Bertrand, Count Clauzel (born Dec. 12, 1772, Mirepoix, Fr.—died April 21, 1842, Secourrieu, Haute-Garonne) was a marshal of France and governor of Algeria (1835–37).
After service in the eastern Pyrenees, northwestern France, and Italy, he rose to general of division in 1802 and distinguished himself during the Peninsular War (1809–12). Having crushed the Bordeaux royalists during the Hundred Days, he was made a peer of France by Napoleon (1815) but had to flee to the United States in 1816 to escape prosecution under the Restoration. Returning to France under the 1820 amnesty, he was elected deputy for Ariège in 1827. After the July Revolution of 1830 he temporarily replaced Marshal Bourmont in command in Algeria. On his recall he was elected deputy for Ardennes (October 1830) and made marshal of France (February 1831).
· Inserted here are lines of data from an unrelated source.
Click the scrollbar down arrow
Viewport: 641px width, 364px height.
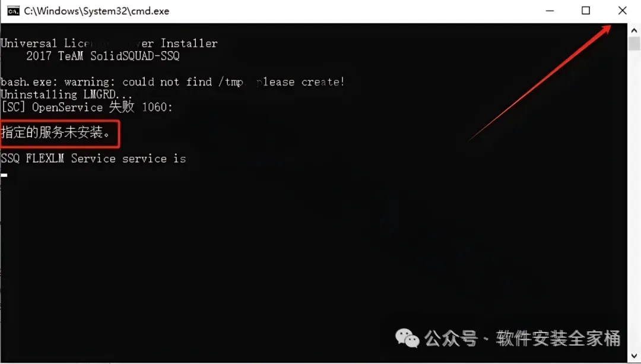[634, 356]
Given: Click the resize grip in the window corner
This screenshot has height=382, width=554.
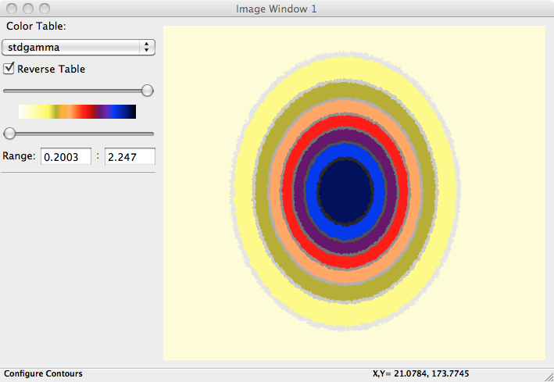Looking at the screenshot, I should tap(548, 376).
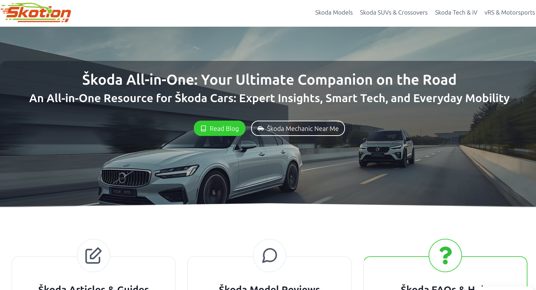The image size is (536, 290).
Task: Click the Škoda Mechanic Near Me label
Action: click(303, 128)
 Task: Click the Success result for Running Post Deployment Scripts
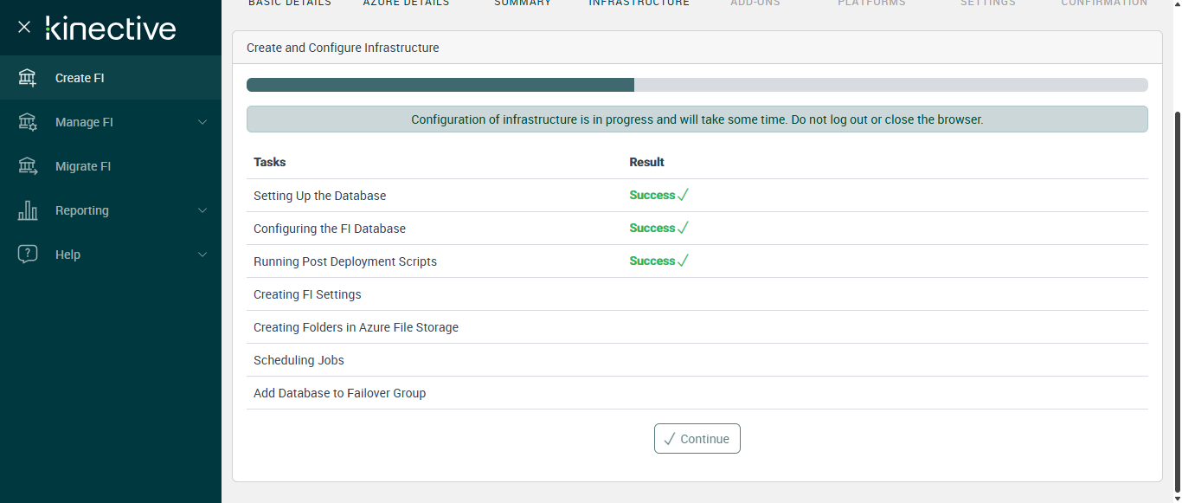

Convinced of Algeria’s possibilities, he proposed that settlers be brought there from all countries, that cotton be grown there, and that the Mitidja Plain be drained and protected by a network of blockhouses. Presenting himself as the only man capable of establishing and extending the French colony, he secured appointment as governor (1835). The French Cabinet, however, would not condone his aggressive policy. When he precipitately attacked Constantine (Algeria) and was defeated (1836), he was recalled to Paris and relieved of his post.